- RECORDED DATA
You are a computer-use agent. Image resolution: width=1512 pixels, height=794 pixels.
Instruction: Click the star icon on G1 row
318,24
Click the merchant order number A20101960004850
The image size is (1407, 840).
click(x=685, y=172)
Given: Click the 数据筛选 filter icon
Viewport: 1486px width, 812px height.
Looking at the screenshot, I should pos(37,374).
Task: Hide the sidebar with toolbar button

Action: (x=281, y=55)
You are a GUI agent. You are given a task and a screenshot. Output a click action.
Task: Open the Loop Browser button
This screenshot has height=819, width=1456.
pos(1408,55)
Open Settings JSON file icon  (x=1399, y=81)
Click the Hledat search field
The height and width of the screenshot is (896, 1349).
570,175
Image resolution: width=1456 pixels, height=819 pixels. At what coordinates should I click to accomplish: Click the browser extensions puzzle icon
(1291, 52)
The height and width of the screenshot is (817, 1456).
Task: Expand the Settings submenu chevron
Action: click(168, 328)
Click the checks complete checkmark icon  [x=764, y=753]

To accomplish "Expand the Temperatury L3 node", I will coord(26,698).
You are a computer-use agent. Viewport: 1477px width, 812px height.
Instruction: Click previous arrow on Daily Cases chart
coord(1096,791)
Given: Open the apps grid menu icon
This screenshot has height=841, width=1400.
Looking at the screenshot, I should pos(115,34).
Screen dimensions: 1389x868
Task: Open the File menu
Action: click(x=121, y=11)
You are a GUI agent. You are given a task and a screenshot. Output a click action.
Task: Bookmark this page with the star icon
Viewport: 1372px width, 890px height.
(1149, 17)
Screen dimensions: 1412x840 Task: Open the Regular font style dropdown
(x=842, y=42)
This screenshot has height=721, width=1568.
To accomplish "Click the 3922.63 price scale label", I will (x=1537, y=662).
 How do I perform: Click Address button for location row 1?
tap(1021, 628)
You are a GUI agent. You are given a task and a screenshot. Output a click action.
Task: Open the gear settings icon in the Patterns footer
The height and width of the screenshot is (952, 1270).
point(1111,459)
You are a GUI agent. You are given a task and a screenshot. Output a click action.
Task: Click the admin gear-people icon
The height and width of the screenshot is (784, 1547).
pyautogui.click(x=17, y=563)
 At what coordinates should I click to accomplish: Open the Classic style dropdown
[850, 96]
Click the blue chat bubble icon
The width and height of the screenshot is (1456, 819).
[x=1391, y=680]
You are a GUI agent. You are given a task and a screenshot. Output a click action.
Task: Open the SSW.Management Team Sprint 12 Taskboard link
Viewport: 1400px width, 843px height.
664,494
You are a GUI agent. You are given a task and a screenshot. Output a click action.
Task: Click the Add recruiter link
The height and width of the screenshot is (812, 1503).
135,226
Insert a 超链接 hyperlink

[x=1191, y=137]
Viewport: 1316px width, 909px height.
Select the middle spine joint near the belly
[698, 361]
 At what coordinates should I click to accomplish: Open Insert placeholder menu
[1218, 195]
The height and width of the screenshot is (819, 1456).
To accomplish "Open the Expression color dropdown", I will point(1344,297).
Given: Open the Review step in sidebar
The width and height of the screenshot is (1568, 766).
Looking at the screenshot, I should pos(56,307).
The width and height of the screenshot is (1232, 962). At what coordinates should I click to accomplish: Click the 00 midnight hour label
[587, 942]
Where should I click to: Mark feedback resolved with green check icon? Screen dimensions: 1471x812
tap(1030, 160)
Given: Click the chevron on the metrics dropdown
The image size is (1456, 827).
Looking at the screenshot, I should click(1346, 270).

- TASK ITEM
Please quote the data above in full, with no line missing.

- ANSWER AREA
You are a computer-use agent. Image resolution: width=1512 pixels, height=794 pixels.
Instruction: Click the star icon on G1 row
318,24
Click the merchant order number A20101960004850
The image size is (1407, 840).
click(x=685, y=172)
Given: Click the 数据筛选 filter icon
Viewport: 1486px width, 812px height.
Looking at the screenshot, I should pos(37,374).
Task: Hide the sidebar with toolbar button

Action: (x=281, y=55)
You are a GUI agent. You are given a task and a screenshot. Output a click action.
Task: Open the Loop Browser button
This screenshot has height=819, width=1456.
pos(1408,55)
Open Settings JSON file icon  (x=1399, y=81)
Click the Hledat search field
The height and width of the screenshot is (896, 1349).
570,175
Image resolution: width=1456 pixels, height=819 pixels. At what coordinates should I click to accomplish: Click the browser extensions puzzle icon
(1291, 52)
The height and width of the screenshot is (817, 1456).
Task: Expand the Settings submenu chevron
Action: click(168, 328)
Click the checks complete checkmark icon  [x=764, y=753]

To accomplish "Expand the Temperatury L3 node", I will coord(26,698).
You are a computer-use agent. Viewport: 1477px width, 812px height.
Instruction: Click previous arrow on Daily Cases chart
coord(1096,791)
Given: Open the apps grid menu icon
This screenshot has height=841, width=1400.
Looking at the screenshot, I should pos(115,34).
Screen dimensions: 1389x868
Task: Open the File menu
Action: click(x=121, y=11)
You are a GUI agent. You are given a task and a screenshot. Output a click action.
Task: Bookmark this page with the star icon
Viewport: 1372px width, 890px height.
(1149, 17)
Screen dimensions: 1412x840 Task: Open the Regular font style dropdown
(x=842, y=42)
This screenshot has height=721, width=1568.
To accomplish "Click the 3922.63 price scale label", I will (x=1537, y=662).
 How do I perform: Click Address button for location row 1?
tap(1021, 628)
You are a GUI agent. You are given a task and a screenshot. Output a click action.
Task: Open the gear settings icon in the Patterns footer
The height and width of the screenshot is (952, 1270).
point(1111,459)
You are a GUI agent. You are given a task and a screenshot. Output a click action.
Task: Click the admin gear-people icon
The height and width of the screenshot is (784, 1547).
pyautogui.click(x=17, y=563)
 At what coordinates should I click to accomplish: Open the Classic style dropdown
[850, 96]
Click the blue chat bubble icon
The width and height of the screenshot is (1456, 819).
[x=1391, y=680]
You are a GUI agent. You are given a task and a screenshot. Output a click action.
Task: Open the SSW.Management Team Sprint 12 Taskboard link
Viewport: 1400px width, 843px height.
664,494
You are a GUI agent. You are given a task and a screenshot. Output a click action.
Task: Click the Add recruiter link
The height and width of the screenshot is (812, 1503).
135,226
Insert a 超链接 hyperlink

[x=1191, y=137]
Viewport: 1316px width, 909px height.
Select the middle spine joint near the belly
[698, 361]
 At what coordinates should I click to accomplish: Open Insert placeholder menu
[1218, 195]
The height and width of the screenshot is (819, 1456).
To accomplish "Open the Expression color dropdown", I will point(1344,297).
Given: Open the Review step in sidebar
The width and height of the screenshot is (1568, 766).
Looking at the screenshot, I should pos(56,307).
The width and height of the screenshot is (1232, 962). At what coordinates should I click to accomplish: Click the 00 midnight hour label
[587, 942]
Where should I click to: Mark feedback resolved with green check icon? Screen dimensions: 1471x812
tap(1030, 160)
Given: Click the chevron on the metrics dropdown
The image size is (1456, 827).
Looking at the screenshot, I should click(1346, 270).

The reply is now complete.